____ Dataset
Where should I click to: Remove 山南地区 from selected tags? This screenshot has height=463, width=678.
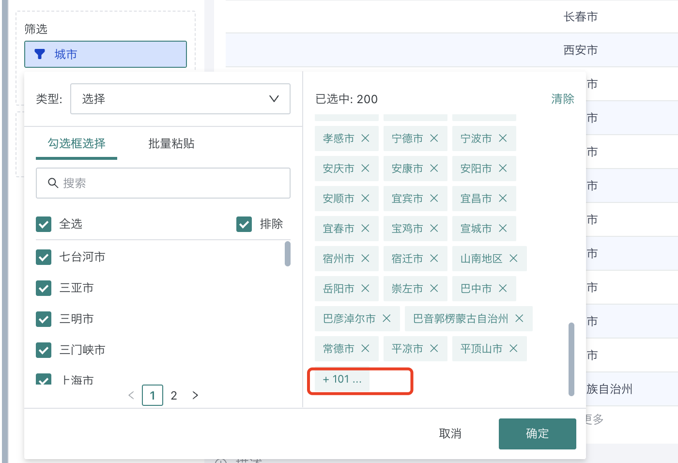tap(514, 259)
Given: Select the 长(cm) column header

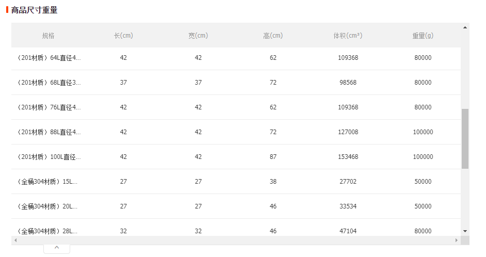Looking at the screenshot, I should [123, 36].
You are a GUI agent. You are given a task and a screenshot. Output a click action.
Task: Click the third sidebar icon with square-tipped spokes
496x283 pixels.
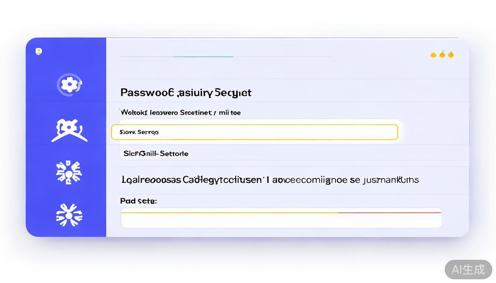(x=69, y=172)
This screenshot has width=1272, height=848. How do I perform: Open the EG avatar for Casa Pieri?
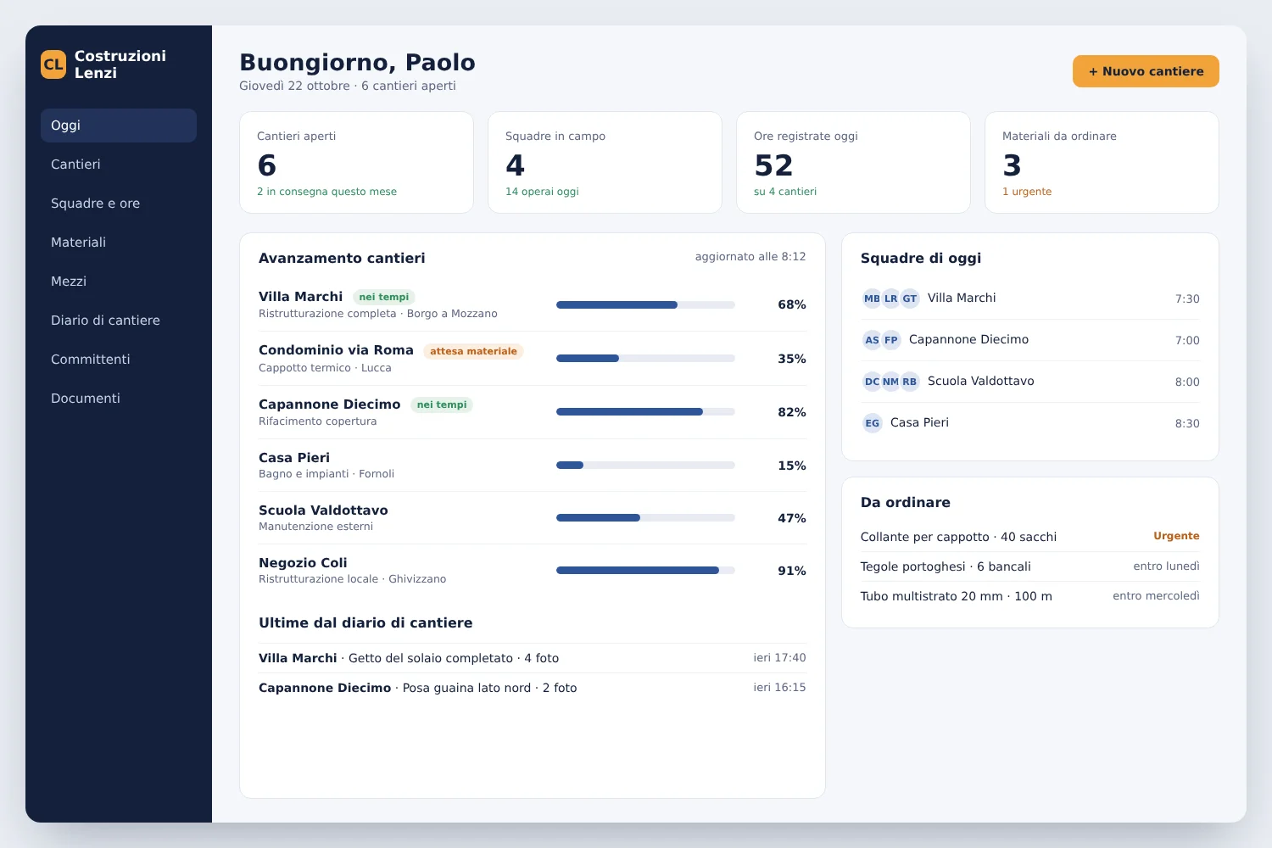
________
____ Dataset
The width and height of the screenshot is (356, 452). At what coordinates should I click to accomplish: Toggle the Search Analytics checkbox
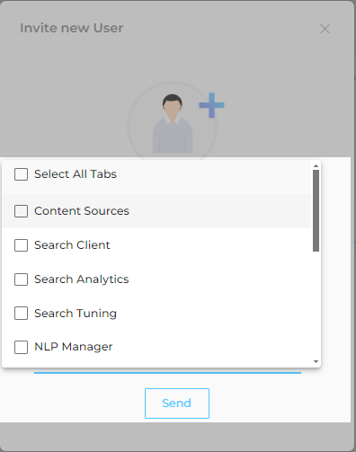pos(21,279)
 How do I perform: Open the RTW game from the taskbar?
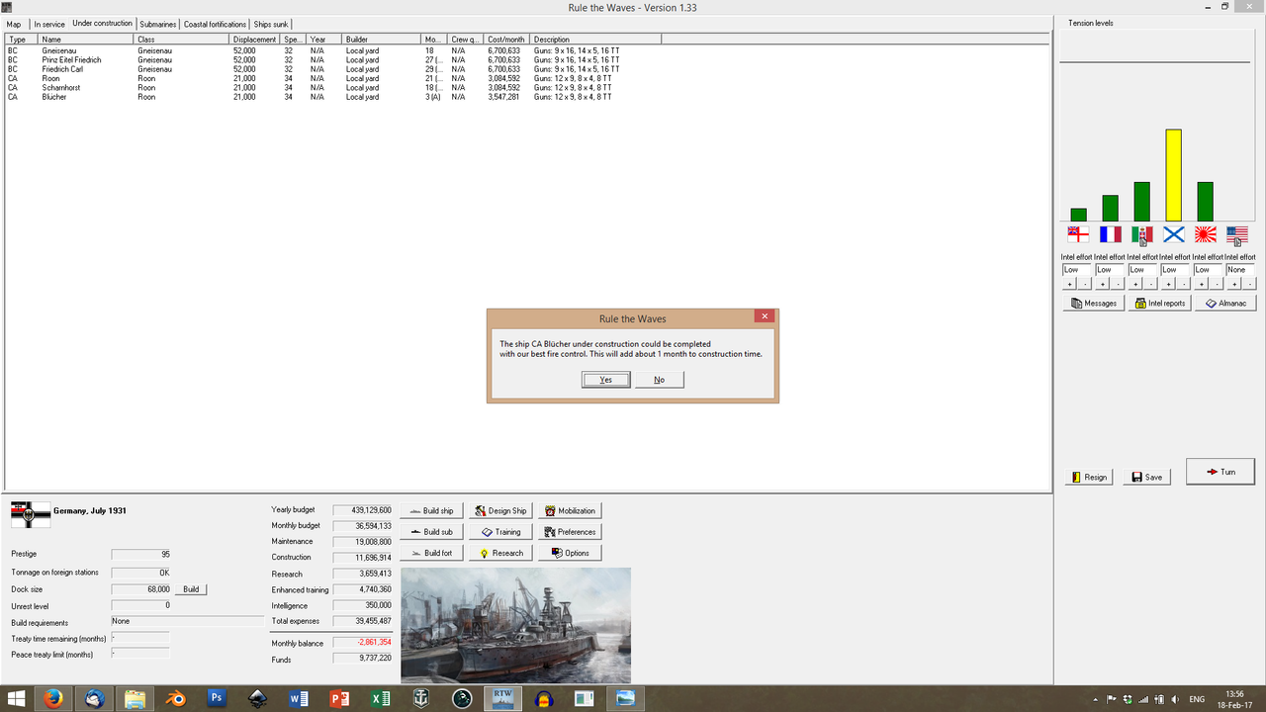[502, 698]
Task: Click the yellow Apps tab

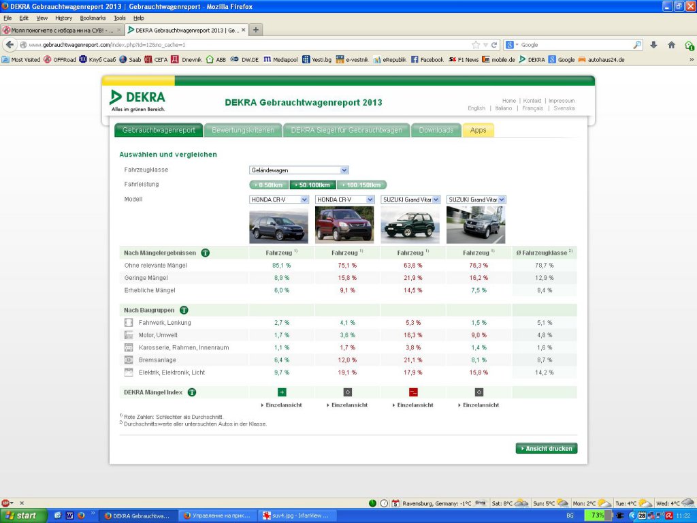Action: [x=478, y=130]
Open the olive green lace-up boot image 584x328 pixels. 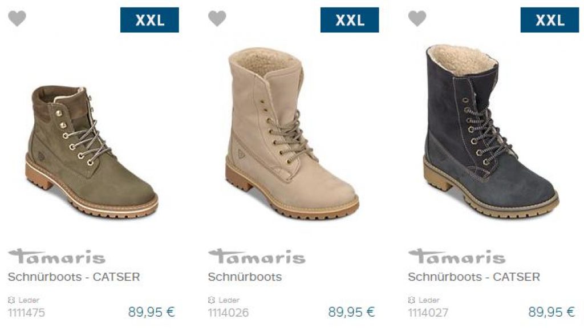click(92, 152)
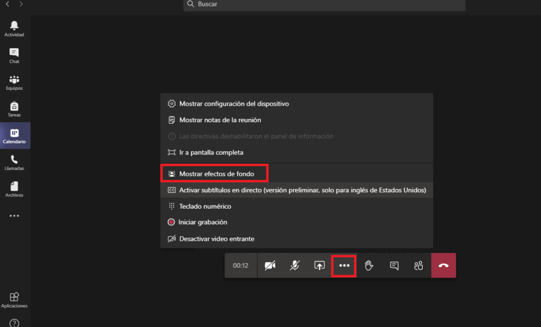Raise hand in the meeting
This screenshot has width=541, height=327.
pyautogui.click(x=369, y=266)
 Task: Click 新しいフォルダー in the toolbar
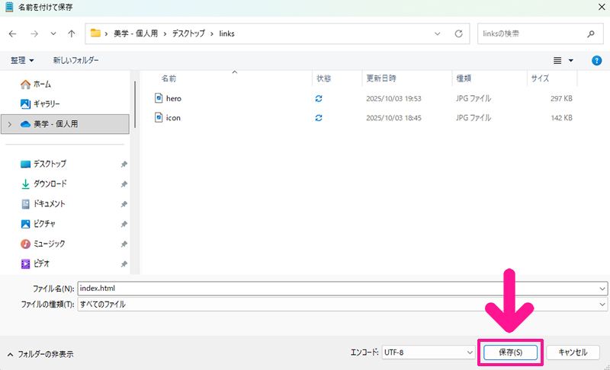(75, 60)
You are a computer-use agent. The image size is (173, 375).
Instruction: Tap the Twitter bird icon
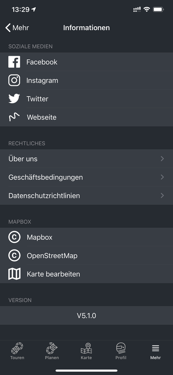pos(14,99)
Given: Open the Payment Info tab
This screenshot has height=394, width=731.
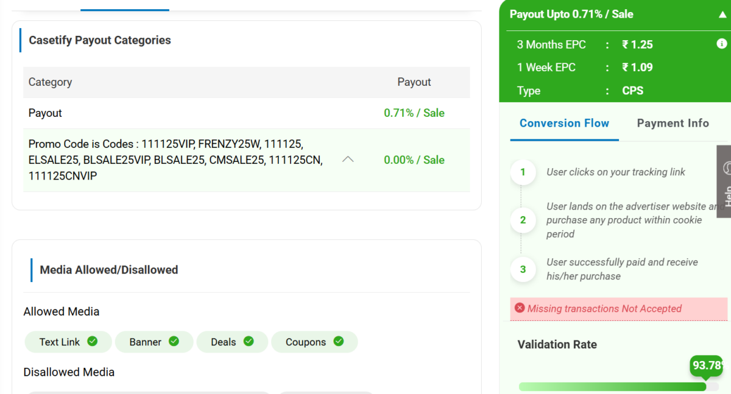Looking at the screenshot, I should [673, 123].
________
____ Dataset
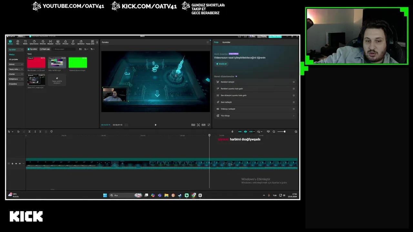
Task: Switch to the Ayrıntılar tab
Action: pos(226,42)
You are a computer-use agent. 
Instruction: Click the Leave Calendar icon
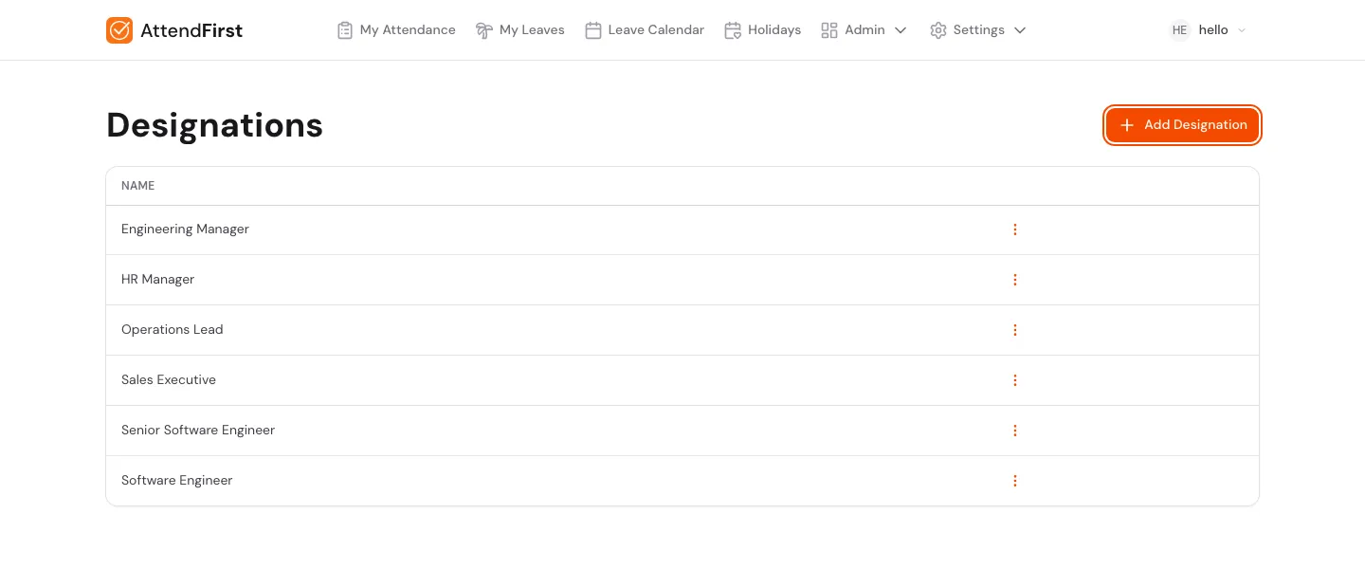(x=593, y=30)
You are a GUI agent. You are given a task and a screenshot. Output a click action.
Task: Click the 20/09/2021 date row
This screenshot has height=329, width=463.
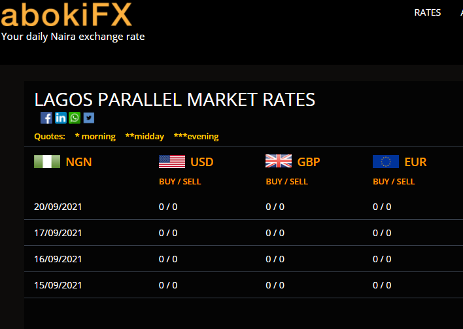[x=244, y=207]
________
**Task requirements:**
Report every line in the data above in which the word "agent" appears.

**Answer for the task:**
You are a GUI agent. You are given a task and a screenshot. Output a click action.
You are a computer-use agent. The image size is (173, 375).
You are a computer-use agent. 
You are a GUI agent. You are given a task and a screenshot. Output a click action.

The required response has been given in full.